Ambition
to do?"

He shook her hand off. "I may not get to the Moon, but I'm going to teach one superman the advantage of honesty!"

"Wait! That won't get you anywhere."

"He may be bigger than I am," Maitland gritted, "but—"

She squeezed his arm violently. "You don't understand. He would not fight you. He'd use a gun."

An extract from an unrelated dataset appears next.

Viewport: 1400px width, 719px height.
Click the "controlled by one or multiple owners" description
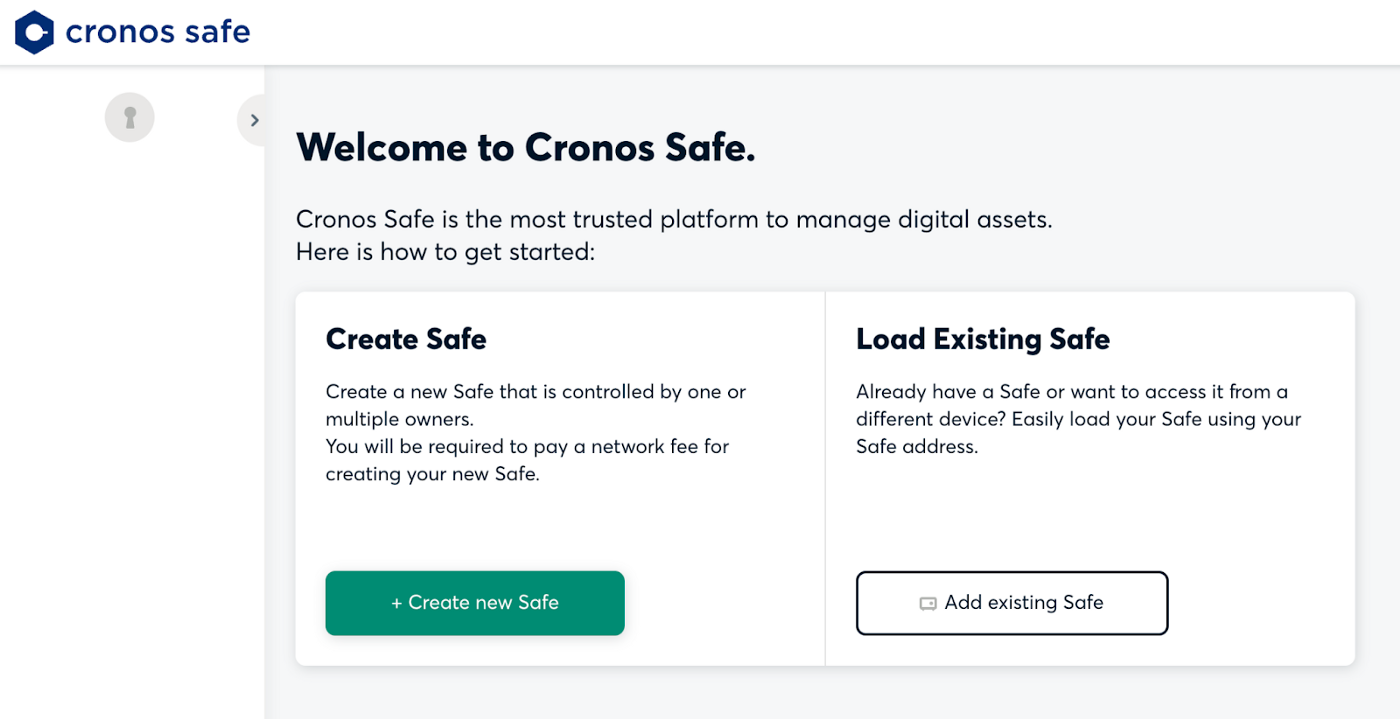coord(535,404)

"If I could catch him by surprise...."

She took hold of his shoulders firmly. "Now, listen, Bob Maitland. I love you. And I think it's the most important thing in the world that you get to see the stars. Swarts will never let me time travel, anyway."

"What are you thinking?"

"I'll go down to the village and get a vliegvlotter. It won't take twenty minutes. I'll come back, see that Swarts is out of the way, let you out of here, and take you—" she hesitated, but her eyes were steady—"wherever you want to go."

He was trembling. "Your career. I can't let you...."

She made as if to spit, then grinned. "My career! It's time I went home to the fiord, anyway. Now you wait here!"

The vliegvlotter was about 50 feet long, an ellipsoid of revolution. Maitland and Ingrid ran hand in hand across the lawn and she pushed him up through the door, then slammed it shut and screwed the pressure locks tight.

They were strapping themselves into the seats, bathed in sunlight that flooded down through the thick plastic canopy, when she stopped, pale with consternation.

"What's the matter?" he demanded.

"Oh, Bob, I forgot! We can't do this!"

"We're going to," he said grimly.

"Bob, sometime this morning you're going to snap back to 1950. If that happens while we're up there...."

His jaw went slack as the implication soaked in. Then he reached over and finished fastening the buckle on her wide seat belt.